Y entonces ocurre.
Entonces vuelve a ocurrir.
Llega un martes cualquiera y se cuela entre las rendijas de las persianas. Y te descubres a ti mismo, en mitad del salón y con los brazos en jarra, aceptando tu derrota con la mirada puesta en ninguna parte.
Llega a tu vida una derrota más, una derrota cualquiera. Una derrota en forma de dimisión, de aceptar que tus planes no eran los acertados. Una derrota en forma de retirada. Cuando con flojera y con un nudo en la garganta recoges el campamento que montaste un día, pensando que generaría telarañas en las esquinas.
Pero no. Llevas escrito la palabra nómada en la frente y tienes que aprender a aceptar que lo definitivo no es más que una utopía. Que desvalijarse es desnudarse una vez más ofreciendo tu cuerpo y tu energía a la nada. Como quién se deja hundir despacio en un agua un poco fría, y el cuerpo se deshace de los últimos despojos cálidos por cada poro.
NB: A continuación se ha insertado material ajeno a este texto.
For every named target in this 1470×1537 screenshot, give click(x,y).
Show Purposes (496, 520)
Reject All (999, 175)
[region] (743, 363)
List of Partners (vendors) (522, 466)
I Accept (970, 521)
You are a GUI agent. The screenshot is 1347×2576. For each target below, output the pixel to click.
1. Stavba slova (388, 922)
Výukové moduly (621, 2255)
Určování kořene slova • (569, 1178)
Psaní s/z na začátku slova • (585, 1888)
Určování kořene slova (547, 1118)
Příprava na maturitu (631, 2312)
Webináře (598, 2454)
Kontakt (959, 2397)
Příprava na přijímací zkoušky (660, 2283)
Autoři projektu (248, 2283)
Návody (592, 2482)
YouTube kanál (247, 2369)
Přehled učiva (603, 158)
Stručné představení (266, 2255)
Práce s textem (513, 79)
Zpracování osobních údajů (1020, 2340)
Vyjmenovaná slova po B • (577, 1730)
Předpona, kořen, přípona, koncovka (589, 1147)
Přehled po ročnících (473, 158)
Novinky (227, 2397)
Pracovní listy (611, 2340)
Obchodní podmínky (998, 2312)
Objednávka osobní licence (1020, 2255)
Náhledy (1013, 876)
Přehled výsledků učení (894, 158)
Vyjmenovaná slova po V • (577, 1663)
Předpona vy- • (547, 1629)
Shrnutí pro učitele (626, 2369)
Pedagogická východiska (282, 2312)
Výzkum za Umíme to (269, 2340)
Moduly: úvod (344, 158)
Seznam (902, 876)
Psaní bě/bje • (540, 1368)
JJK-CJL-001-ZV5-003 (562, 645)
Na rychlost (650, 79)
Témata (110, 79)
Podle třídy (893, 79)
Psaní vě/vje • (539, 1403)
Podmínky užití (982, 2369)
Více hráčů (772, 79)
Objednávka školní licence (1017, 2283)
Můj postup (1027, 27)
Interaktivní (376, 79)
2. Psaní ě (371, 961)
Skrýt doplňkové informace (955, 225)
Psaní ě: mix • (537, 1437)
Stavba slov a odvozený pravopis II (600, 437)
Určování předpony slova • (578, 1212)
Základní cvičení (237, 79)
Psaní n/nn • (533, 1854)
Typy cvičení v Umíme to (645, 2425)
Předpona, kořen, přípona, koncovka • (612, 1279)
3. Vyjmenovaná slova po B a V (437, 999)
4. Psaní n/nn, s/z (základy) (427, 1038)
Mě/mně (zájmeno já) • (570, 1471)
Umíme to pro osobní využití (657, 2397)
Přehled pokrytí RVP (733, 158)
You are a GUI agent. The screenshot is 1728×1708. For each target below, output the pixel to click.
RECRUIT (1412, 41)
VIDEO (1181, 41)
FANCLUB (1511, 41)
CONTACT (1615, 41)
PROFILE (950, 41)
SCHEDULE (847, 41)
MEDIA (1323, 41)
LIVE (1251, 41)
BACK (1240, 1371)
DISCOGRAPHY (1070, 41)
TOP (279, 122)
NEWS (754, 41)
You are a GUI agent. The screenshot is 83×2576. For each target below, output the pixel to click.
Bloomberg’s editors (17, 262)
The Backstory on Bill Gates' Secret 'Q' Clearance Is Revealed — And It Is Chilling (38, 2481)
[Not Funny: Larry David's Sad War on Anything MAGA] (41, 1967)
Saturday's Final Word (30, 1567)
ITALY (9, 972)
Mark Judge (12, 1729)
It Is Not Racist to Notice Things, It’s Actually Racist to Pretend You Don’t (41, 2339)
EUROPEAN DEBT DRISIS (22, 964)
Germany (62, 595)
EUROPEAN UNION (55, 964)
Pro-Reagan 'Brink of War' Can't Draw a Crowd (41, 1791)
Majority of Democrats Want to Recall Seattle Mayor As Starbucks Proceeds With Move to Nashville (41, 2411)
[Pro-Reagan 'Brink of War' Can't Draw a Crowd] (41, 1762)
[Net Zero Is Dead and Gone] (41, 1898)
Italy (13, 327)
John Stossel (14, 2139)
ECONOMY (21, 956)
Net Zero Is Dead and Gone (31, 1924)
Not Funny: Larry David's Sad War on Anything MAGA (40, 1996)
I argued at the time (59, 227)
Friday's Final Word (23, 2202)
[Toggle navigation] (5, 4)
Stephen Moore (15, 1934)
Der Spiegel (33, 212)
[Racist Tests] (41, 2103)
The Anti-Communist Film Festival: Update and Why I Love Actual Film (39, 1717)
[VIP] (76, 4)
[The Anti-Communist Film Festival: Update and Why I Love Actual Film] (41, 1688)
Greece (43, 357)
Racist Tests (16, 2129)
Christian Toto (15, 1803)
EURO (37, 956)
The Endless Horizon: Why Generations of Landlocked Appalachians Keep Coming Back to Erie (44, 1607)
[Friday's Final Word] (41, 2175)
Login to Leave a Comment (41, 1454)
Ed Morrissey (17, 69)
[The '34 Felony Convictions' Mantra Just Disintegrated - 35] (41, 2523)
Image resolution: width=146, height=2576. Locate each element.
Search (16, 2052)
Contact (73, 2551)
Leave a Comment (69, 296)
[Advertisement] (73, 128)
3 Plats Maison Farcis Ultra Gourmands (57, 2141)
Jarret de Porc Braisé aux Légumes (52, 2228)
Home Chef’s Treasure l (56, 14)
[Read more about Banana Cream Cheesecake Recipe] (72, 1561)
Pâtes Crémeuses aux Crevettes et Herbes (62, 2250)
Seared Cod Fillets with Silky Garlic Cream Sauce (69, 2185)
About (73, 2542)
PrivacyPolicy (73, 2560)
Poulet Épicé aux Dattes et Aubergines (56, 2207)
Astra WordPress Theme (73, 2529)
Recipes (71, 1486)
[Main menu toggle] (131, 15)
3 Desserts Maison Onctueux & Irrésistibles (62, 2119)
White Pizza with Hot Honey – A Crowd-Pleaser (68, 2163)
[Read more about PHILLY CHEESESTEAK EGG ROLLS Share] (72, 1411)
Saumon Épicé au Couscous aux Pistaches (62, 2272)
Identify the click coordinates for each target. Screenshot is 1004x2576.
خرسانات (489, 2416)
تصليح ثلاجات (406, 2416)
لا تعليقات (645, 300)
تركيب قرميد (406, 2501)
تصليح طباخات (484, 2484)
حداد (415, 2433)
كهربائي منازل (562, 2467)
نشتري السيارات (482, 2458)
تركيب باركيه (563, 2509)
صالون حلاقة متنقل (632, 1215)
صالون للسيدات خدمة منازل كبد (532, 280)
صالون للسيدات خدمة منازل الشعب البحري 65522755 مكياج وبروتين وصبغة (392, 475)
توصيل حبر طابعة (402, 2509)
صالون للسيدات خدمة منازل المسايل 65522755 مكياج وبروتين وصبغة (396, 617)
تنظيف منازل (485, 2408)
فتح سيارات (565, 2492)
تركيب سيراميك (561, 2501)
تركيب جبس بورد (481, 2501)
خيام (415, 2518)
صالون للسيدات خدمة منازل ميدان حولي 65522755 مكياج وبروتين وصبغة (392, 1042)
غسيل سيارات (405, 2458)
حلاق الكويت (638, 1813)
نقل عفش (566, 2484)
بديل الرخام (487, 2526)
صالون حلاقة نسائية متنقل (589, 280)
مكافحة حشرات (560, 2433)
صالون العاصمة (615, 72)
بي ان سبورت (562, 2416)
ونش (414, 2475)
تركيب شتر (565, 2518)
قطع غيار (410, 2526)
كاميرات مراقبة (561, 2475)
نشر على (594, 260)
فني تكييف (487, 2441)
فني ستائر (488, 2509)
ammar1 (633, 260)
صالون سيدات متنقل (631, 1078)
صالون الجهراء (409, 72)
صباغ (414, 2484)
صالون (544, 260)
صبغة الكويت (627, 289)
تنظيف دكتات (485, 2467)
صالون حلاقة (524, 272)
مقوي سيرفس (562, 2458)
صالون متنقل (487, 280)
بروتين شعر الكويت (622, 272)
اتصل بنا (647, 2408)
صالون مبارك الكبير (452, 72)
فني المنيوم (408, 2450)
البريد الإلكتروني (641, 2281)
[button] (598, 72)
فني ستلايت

Desnuda y un poco en frío. Así estoy, atando unos zapatos que por dentro siguen mojados porque ni siquiera tuvieron tiempo de secar desde el último aguacero.
Porque, como dice el gran Dolina, vivimos renunciando. Y la aceptación de cualquier cosa trae intrínseca una renuncia e incluso varias (escoger ese caramelo es negarse a todos los demás).
Y así vivo yo. Renunciando a todo lo asentado para aceptar el qué sé yo.
Para demostrarme a mí misma que no tener ni idea es infinitamente mejor que vivir anclada a un NO.